2. Sample size used for the test set and the data provenance (e.g. country of origin of the data, retrospective or prospective):

This information is not provided in a way that applies to AI/ML device testing. For traditional medical device testing like this, the "test set" refers to the physical units of the device being tested according to the standards. The sample size for these engineering tests (e.g., number of handpieces tested for vibration, durability, or sterilization effectiveness) is not specified in this summary. Data provenance related to patient or image data is not applicable.

3. Number of experts used to establish the ground truth for the test set and the qualifications of those experts (e.g. radiologist with 10 years of experience):

This question is not applicable. "Ground truth" in the context of this device would refer to the objective, measurable parameters defined by the engineering standards (e.g., rotation speed, material strength, sterilization efficacy). These are established by validated laboratory methods, not by expert consensus in the clinical sense.

4. Adjudication method (e.g. 2+1, 3+1, none) for the test set:

Not applicable for this type of medical device submission. Adjudication methods like 2+1 or 3+1 are typically used in clinical studies or AI/ML evaluations to resolve discordant expert opinions on ground truth, which is not relevant here.

5. If a multi reader multi case (MRMC) comparative effectiveness study was done, If so, what was the effect size of how much human readers improve with AI vs without AI assistance:

Not applicable. This device is a dental handpiece, not an AI/ML diagnostic or assistive tool. Therefore, MRMC studies are not relevant.

6. If a standalone (i.e. algorithm only without human-in-the loop performance) was done:

Not applicable. This is not an algorithm-based device.

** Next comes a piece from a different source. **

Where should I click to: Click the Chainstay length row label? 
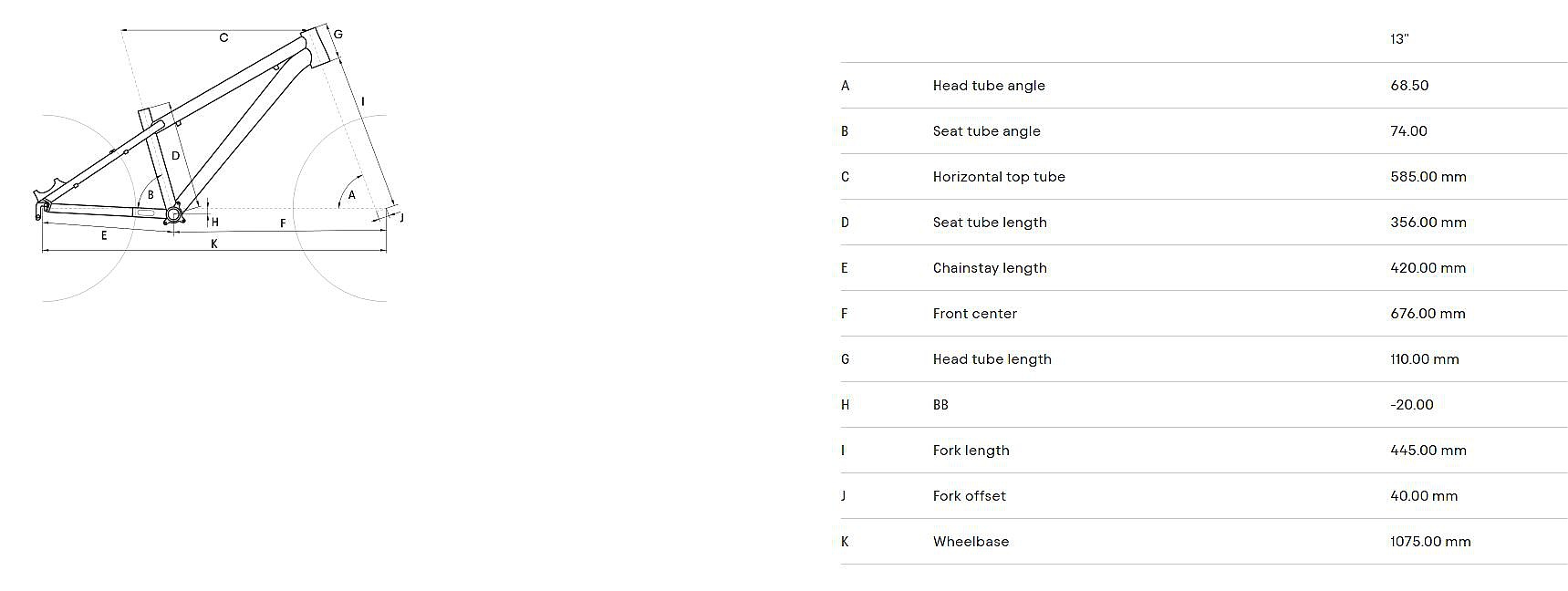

7. The type of ground truth used (expert consensus, pathology, outcomes data, etc):

The "ground truth" for this device's performance is derived from compliance with international and internal engineering and biological safety standards (e.g., ISO 14457 for handpiece performance, ISO 10993 for biocompatibility, ISO 17665 for sterilization). The device's physical and functional characteristics are objectively measured and compared against the defined limits or requirements of these standards.

8. The sample size for the training set:

Not applicable. This is not an AI/ML device, so there is no "training set."

9. How the ground truth for the training set was established:

Not applicable. As there is no training set, the concept of establishing ground truth for it is not relevant.

In summary, the provided document details a 510(k) submission for a non-AI/ML dental device. The "acceptance criteria" are the requirements of the various listed international and FDA-recognized standards, and the device's performance was proven by "bench testing" to be in compliance with these standards and substantially equivalent to predicate devices.